Report every line of the records that contains the word "beside".

START RECORD EXTRACTS

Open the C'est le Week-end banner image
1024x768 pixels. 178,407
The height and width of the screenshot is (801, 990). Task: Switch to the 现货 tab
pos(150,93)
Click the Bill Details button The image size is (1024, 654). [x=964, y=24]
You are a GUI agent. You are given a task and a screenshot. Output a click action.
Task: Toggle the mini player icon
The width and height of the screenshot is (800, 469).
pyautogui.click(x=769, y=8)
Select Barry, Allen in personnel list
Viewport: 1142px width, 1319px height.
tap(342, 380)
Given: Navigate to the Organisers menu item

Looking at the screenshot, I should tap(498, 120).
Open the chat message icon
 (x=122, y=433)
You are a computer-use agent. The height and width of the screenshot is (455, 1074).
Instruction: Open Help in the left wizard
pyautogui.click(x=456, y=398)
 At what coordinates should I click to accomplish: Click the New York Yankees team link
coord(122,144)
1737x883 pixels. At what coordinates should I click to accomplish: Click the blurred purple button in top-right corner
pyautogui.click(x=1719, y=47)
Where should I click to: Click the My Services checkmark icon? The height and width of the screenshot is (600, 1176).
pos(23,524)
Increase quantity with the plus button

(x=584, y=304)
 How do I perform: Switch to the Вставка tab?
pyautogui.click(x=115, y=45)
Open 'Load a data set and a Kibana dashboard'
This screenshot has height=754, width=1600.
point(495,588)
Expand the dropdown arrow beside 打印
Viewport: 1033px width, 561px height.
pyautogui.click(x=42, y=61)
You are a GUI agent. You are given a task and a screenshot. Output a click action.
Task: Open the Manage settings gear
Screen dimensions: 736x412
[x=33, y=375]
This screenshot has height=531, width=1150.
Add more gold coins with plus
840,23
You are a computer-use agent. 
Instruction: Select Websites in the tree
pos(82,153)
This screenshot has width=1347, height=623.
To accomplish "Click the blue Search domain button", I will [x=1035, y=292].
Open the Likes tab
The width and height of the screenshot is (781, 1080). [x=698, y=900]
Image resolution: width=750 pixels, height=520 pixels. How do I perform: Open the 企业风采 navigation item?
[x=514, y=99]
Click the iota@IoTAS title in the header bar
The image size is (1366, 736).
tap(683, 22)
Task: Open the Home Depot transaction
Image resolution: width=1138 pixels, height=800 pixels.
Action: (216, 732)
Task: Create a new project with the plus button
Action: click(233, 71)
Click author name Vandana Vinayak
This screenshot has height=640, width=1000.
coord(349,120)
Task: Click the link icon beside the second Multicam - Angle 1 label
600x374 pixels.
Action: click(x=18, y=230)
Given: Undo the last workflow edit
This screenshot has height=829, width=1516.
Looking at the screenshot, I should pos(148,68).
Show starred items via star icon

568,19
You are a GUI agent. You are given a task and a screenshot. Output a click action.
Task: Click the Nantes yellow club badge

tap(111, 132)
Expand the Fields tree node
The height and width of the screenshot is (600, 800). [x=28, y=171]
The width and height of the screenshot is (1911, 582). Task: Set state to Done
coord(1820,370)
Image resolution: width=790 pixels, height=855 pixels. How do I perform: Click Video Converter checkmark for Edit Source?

END RECORD EXTRACTS

* _YOUR RESPONSE_:
Expand the dropdown arrow beside 打印
Task: Click the link icon beside the second Multicam - Angle 1 label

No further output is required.